Two Phone Calls, One Good, One Bad

The first weekday after taking the positive test, I was ready to call the OBGYN first thing to schedule our appointment. I wanted to hear the little guy’s heart beat. So all morning I thought about the “proper” way to tell the doc’s office I was pregnant. Does it sound silly if I claim I am, with absolute certainty? Shouldn’t they be the ones telling me I’m pregnant? Should I show my excitement when I say it? Should I tell them it was on purpose? Should I request the appointment, then say why? Or should I casually try to work it into the conversation? I practiced. Not in the mirror or anything, but I practiced.

So much fretting. All of it unnecessary. When I got through, I mustered up the most casual tone I could, and said, “I know I’m not due to come in until May for my annual appointment, but I took a positive pregnancy test and needed to come in sooner…I think…er…right?” So they said the earliest I could come in would be in two weeks, when I would be 9 weeks along. March 10! And that was it.

Then a few days later another phone call, but this one not so fun. I had some “spotting.” So of course, I was worried. It sounds so simple…just a little spotting, pish posh. But when it’s happening to you, believe me, it is not pish posh. My mind and Wally’s immediately turned toward doom. We tried comforting each other by looking online (Dr. Wally, studying at WebMD) and in books (my 479-page Dr. What to Expect), but while my at-home diagnosis made it sound okay, his made it sound terrible. Then I started finding bad possibilities, and so we decided to just call the actual doctor. The one who who went to medical school. And has years of experience diagnosing these things.

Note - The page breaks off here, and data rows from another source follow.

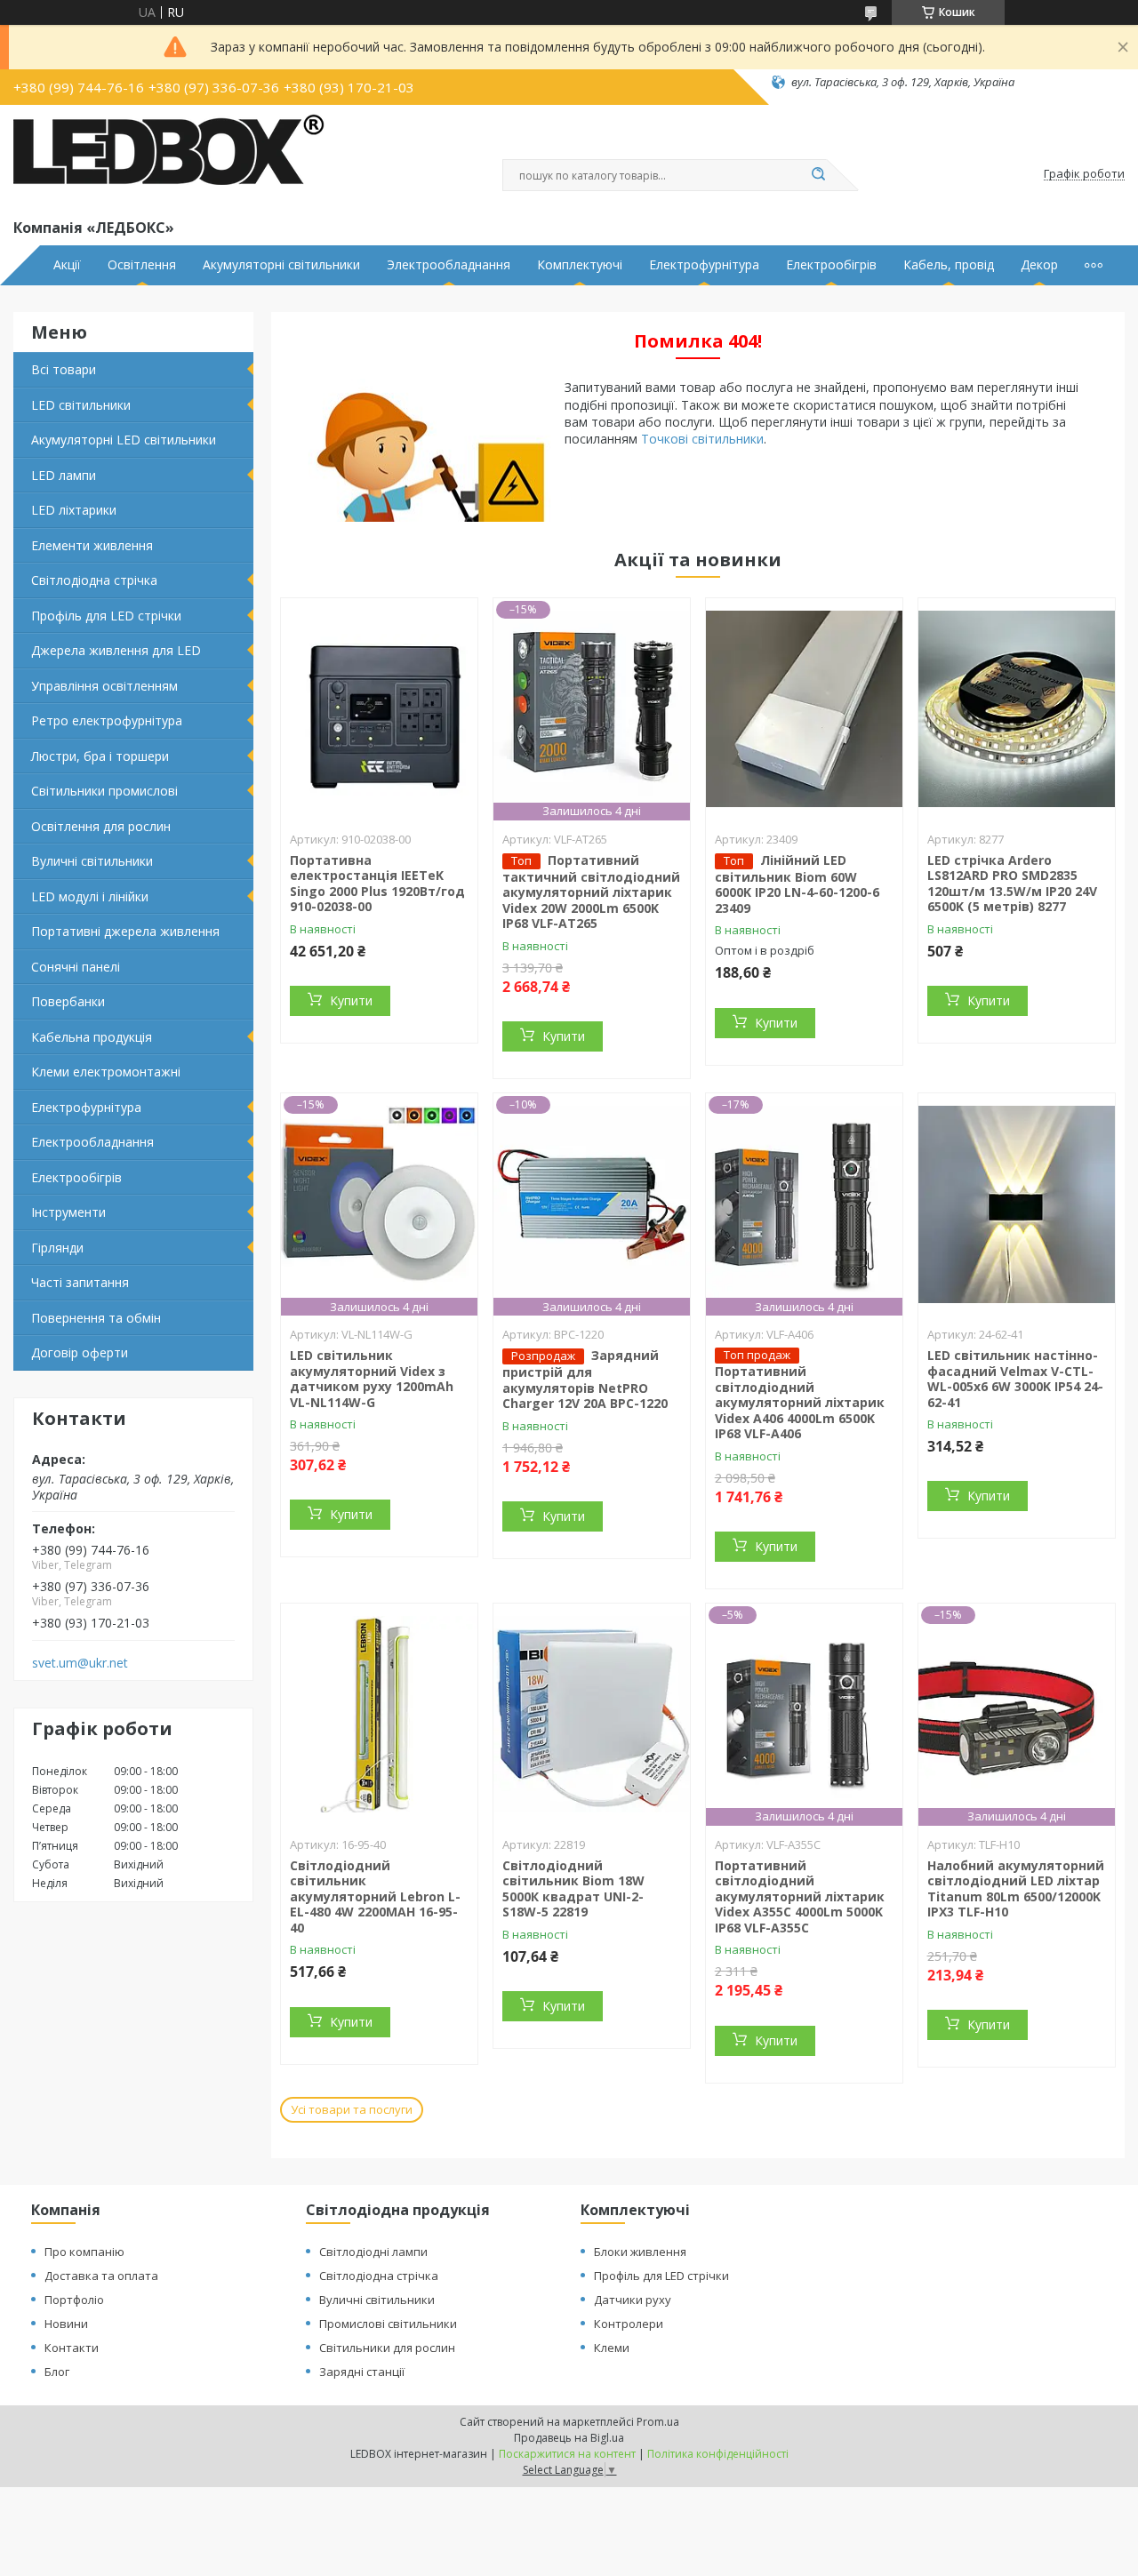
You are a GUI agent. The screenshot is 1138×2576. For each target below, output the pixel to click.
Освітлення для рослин (101, 826)
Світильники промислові (104, 790)
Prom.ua (658, 2421)
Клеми (611, 2348)
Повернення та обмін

I got through to the on-call midwife, and held it together (barely) while I explained the situation. She sounded comforting and grandma-ish, and said it’s probably fine. As long as I wasn’t cramping or having what was like a menstrual cycle, we shouldn’t worry. She said I should increase my water (WHAT? I was already drinking 2 quarts or more a day, but okay), and that it could last a few days. As long as it wasn’t too much, it was okay.

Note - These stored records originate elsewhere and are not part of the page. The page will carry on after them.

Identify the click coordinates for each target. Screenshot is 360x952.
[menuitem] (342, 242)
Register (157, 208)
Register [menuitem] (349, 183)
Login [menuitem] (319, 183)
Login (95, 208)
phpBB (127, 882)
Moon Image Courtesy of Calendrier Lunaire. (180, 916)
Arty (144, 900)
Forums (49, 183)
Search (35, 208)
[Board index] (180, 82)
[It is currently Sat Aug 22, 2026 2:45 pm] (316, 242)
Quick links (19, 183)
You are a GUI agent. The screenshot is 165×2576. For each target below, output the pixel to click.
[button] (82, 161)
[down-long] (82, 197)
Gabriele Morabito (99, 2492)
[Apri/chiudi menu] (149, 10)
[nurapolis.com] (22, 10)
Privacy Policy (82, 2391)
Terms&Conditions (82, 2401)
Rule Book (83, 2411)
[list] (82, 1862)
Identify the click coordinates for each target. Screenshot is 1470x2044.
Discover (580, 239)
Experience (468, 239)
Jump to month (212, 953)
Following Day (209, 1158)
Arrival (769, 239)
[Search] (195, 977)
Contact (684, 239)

So we sighed (sort of) and felt better (sort of) and waited. I haven’t written the past few days because we’ve been a little more tempered with our thrill. Light spotting lasted. A little here and there. We prayed a lot. One day I was mid-thought about something else entirely (a rare moment), when a thought that was not my own said, “Don’t diagnose it, Mollie, you are not a doctor.” That, I believe, was to help me stop running through all the negative possibilities in my head. It was still lasting yesterday. So we still were worried, and I decided to call again today if it still was worrisome. But to our happiness, no need. Today, it seems to have let up.

The most difficult part about all of this is not knowing, even with all the info available in books and online, what for sure is happening. I want to know with certainty that our little baby is okay. My only “signs” are a few pregnancy symptoms, which I assume mean that everything is coming along. But that is not enough right now, as it’s not the baby communicating. So I can’t wait for the first doctor visit, the ultrasound, where I hope to hear that little heart beating, our baby’s little tin can, sending up a message, “I’m okay, I’m okay, I’m okay.”